:: What to work on ::
Reproduce the listing that follows, line for line.

:: Recorded information ::
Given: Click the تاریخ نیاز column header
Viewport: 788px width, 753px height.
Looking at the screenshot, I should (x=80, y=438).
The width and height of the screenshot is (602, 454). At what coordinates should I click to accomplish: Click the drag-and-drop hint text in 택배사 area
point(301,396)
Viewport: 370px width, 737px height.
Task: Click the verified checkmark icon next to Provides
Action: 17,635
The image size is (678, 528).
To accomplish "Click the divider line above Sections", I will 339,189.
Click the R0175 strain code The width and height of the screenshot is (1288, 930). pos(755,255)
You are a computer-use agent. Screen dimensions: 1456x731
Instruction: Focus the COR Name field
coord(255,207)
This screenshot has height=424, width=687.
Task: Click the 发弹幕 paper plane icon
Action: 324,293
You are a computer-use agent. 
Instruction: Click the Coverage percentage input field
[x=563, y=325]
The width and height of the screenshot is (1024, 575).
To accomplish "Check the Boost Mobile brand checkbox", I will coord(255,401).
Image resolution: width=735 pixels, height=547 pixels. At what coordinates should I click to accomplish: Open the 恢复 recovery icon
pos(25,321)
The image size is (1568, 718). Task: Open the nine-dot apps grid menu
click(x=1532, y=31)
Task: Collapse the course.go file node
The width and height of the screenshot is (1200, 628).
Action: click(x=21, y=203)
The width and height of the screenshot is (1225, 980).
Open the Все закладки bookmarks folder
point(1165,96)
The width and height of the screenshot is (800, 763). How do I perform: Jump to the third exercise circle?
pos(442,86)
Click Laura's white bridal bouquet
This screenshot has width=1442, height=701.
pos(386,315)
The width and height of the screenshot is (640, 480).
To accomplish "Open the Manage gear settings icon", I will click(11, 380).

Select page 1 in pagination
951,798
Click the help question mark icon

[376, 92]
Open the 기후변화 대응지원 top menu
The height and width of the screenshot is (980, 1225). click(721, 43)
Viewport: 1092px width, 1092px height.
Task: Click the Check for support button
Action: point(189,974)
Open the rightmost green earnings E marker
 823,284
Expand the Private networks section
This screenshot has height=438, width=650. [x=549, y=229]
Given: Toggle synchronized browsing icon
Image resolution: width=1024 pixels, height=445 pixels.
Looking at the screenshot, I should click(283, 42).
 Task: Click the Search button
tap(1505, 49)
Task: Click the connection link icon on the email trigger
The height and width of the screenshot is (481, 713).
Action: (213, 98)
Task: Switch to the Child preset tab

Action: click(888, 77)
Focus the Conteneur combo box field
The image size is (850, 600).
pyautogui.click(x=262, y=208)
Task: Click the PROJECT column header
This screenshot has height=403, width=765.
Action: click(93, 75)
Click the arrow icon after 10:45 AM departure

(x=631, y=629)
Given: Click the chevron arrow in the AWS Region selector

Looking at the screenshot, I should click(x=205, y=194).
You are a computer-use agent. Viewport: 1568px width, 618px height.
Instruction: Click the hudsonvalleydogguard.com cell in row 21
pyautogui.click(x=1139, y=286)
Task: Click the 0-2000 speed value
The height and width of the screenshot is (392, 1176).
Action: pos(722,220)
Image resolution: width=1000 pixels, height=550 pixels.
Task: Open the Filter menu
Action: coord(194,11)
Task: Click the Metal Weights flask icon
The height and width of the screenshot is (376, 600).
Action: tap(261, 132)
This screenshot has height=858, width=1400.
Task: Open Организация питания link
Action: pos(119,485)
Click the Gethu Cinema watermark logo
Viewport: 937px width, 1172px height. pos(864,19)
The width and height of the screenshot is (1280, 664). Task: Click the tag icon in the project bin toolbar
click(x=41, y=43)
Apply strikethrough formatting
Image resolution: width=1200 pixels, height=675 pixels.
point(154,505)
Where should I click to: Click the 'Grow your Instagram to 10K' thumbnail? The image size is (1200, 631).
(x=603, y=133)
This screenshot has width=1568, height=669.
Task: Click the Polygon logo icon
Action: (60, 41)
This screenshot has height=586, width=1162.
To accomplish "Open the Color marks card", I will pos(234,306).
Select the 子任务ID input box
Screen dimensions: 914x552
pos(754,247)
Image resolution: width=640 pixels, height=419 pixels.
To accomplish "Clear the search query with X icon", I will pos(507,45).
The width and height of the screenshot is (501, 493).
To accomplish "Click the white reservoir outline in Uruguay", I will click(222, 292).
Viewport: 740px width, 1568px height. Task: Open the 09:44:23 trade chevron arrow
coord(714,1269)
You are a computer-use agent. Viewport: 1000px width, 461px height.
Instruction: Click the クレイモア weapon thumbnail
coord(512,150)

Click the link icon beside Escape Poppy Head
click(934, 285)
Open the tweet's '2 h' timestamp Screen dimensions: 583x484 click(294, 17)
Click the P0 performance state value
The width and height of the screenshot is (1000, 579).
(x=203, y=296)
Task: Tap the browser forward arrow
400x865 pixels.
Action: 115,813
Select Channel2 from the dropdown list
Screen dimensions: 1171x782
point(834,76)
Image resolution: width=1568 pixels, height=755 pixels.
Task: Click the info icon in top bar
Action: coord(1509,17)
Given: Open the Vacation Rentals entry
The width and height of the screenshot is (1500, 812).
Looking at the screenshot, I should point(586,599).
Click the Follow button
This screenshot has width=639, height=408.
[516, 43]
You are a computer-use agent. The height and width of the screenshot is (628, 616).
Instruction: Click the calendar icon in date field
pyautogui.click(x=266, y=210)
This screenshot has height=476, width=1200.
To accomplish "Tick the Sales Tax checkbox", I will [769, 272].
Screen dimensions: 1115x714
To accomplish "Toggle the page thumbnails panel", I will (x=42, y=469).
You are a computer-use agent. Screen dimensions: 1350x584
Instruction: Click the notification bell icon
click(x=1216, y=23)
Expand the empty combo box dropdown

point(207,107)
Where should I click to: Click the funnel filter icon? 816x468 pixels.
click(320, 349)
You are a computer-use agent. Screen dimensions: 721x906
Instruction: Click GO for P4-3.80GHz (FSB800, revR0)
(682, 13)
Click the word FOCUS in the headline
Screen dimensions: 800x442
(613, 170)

:: Answer box ::
Given: Click the تاریخ نیاز column header
Viewport: 788px width, 753px height.
Looking at the screenshot, I should (x=80, y=438).
The width and height of the screenshot is (602, 454). At what coordinates should I click to accomplish: Click the drag-and-drop hint text in 택배사 area
point(301,396)
Viewport: 370px width, 737px height.
Task: Click the verified checkmark icon next to Provides
Action: 17,635
The image size is (678, 528).
To accomplish "Click the divider line above Sections", I will 339,189.
Click the R0175 strain code The width and height of the screenshot is (1288, 930). pos(755,255)
You are a computer-use agent. Screen dimensions: 1456x731
Instruction: Focus the COR Name field
coord(255,207)
This screenshot has height=424, width=687.
Task: Click the 发弹幕 paper plane icon
Action: 324,293
You are a computer-use agent. 
Instruction: Click the Coverage percentage input field
[x=563, y=325]
The width and height of the screenshot is (1024, 575).
To accomplish "Check the Boost Mobile brand checkbox", I will coord(255,401).
Image resolution: width=735 pixels, height=547 pixels. At what coordinates should I click to accomplish: Open the 恢复 recovery icon
pos(25,321)
The image size is (1568, 718). Task: Open the nine-dot apps grid menu
click(x=1532, y=31)
Task: Collapse the course.go file node
The width and height of the screenshot is (1200, 628).
Action: click(x=21, y=203)
The width and height of the screenshot is (1225, 980).
Open the Все закладки bookmarks folder
point(1165,96)
The width and height of the screenshot is (800, 763). How do I perform: Jump to the third exercise circle?
pos(442,86)
Click Laura's white bridal bouquet
This screenshot has width=1442, height=701.
pos(386,315)
The width and height of the screenshot is (640, 480).
To accomplish "Open the Manage gear settings icon", I will click(11, 380).

Select page 1 in pagination
951,798
Click the help question mark icon

[376, 92]
Open the 기후변화 대응지원 top menu
The height and width of the screenshot is (980, 1225). click(721, 43)
Viewport: 1092px width, 1092px height.
Task: Click the Check for support button
Action: point(189,974)
Open the rightmost green earnings E marker
 823,284
Expand the Private networks section
This screenshot has height=438, width=650. [x=549, y=229]
Given: Toggle synchronized browsing icon
Image resolution: width=1024 pixels, height=445 pixels.
Looking at the screenshot, I should click(283, 42).
 Task: Click the Search button
tap(1505, 49)
Task: Click the connection link icon on the email trigger
The height and width of the screenshot is (481, 713).
Action: (213, 98)
Task: Switch to the Child preset tab

Action: click(888, 77)
Focus the Conteneur combo box field
The image size is (850, 600).
pyautogui.click(x=262, y=208)
Task: Click the PROJECT column header
This screenshot has height=403, width=765.
Action: click(93, 75)
Click the arrow icon after 10:45 AM departure

(x=631, y=629)
Given: Click the chevron arrow in the AWS Region selector

Looking at the screenshot, I should click(x=205, y=194).
You are a computer-use agent. Viewport: 1568px width, 618px height.
Instruction: Click the hudsonvalleydogguard.com cell in row 21
pyautogui.click(x=1139, y=286)
Task: Click the 0-2000 speed value
The height and width of the screenshot is (392, 1176).
Action: pos(722,220)
Image resolution: width=1000 pixels, height=550 pixels.
Task: Open the Filter menu
Action: coord(194,11)
Task: Click the Metal Weights flask icon
The height and width of the screenshot is (376, 600).
Action: tap(261, 132)
This screenshot has height=858, width=1400.
Task: Open Организация питания link
Action: pos(119,485)
Click the Gethu Cinema watermark logo
Viewport: 937px width, 1172px height. pos(864,19)
The width and height of the screenshot is (1280, 664). Task: Click the tag icon in the project bin toolbar
click(x=41, y=43)
Apply strikethrough formatting
Image resolution: width=1200 pixels, height=675 pixels.
point(154,505)
Where should I click to: Click the 'Grow your Instagram to 10K' thumbnail? The image size is (1200, 631).
(x=603, y=133)
This screenshot has width=1568, height=669.
Task: Click the Polygon logo icon
Action: (60, 41)
This screenshot has height=586, width=1162.
To accomplish "Open the Color marks card", I will pos(234,306).
Select the 子任务ID input box
Screen dimensions: 914x552
pos(754,247)
Image resolution: width=640 pixels, height=419 pixels.
To accomplish "Clear the search query with X icon", I will pos(507,45).
The width and height of the screenshot is (501, 493).
To accomplish "Click the white reservoir outline in Uruguay", I will click(222, 292).
Viewport: 740px width, 1568px height. Task: Open the 09:44:23 trade chevron arrow
coord(714,1269)
You are a computer-use agent. Viewport: 1000px width, 461px height.
Instruction: Click the クレイモア weapon thumbnail
coord(512,150)

Click the link icon beside Escape Poppy Head
click(934, 285)
Open the tweet's '2 h' timestamp Screen dimensions: 583x484 click(294, 17)
Click the P0 performance state value
The width and height of the screenshot is (1000, 579).
(x=203, y=296)
Task: Tap the browser forward arrow
400x865 pixels.
Action: 115,813
Select Channel2 from the dropdown list
Screen dimensions: 1171x782
point(834,76)
Image resolution: width=1568 pixels, height=755 pixels.
Task: Click the info icon in top bar
Action: coord(1509,17)
Given: Open the Vacation Rentals entry
The width and height of the screenshot is (1500, 812).
Looking at the screenshot, I should point(586,599).
Click the Follow button
This screenshot has width=639, height=408.
[516, 43]
You are a computer-use agent. The height and width of the screenshot is (628, 616).
Instruction: Click the calendar icon in date field
pyautogui.click(x=266, y=210)
This screenshot has height=476, width=1200.
To accomplish "Tick the Sales Tax checkbox", I will [769, 272].
Screen dimensions: 1115x714
To accomplish "Toggle the page thumbnails panel", I will (x=42, y=469).
You are a computer-use agent. Screen dimensions: 1350x584
Instruction: Click the notification bell icon
click(x=1216, y=23)
Expand the empty combo box dropdown

point(207,107)
Where should I click to: Click the funnel filter icon? 816x468 pixels.
click(320, 349)
You are a computer-use agent. Screen dimensions: 721x906
Instruction: Click GO for P4-3.80GHz (FSB800, revR0)
(682, 13)
Click the word FOCUS in the headline
Screen dimensions: 800x442
(613, 170)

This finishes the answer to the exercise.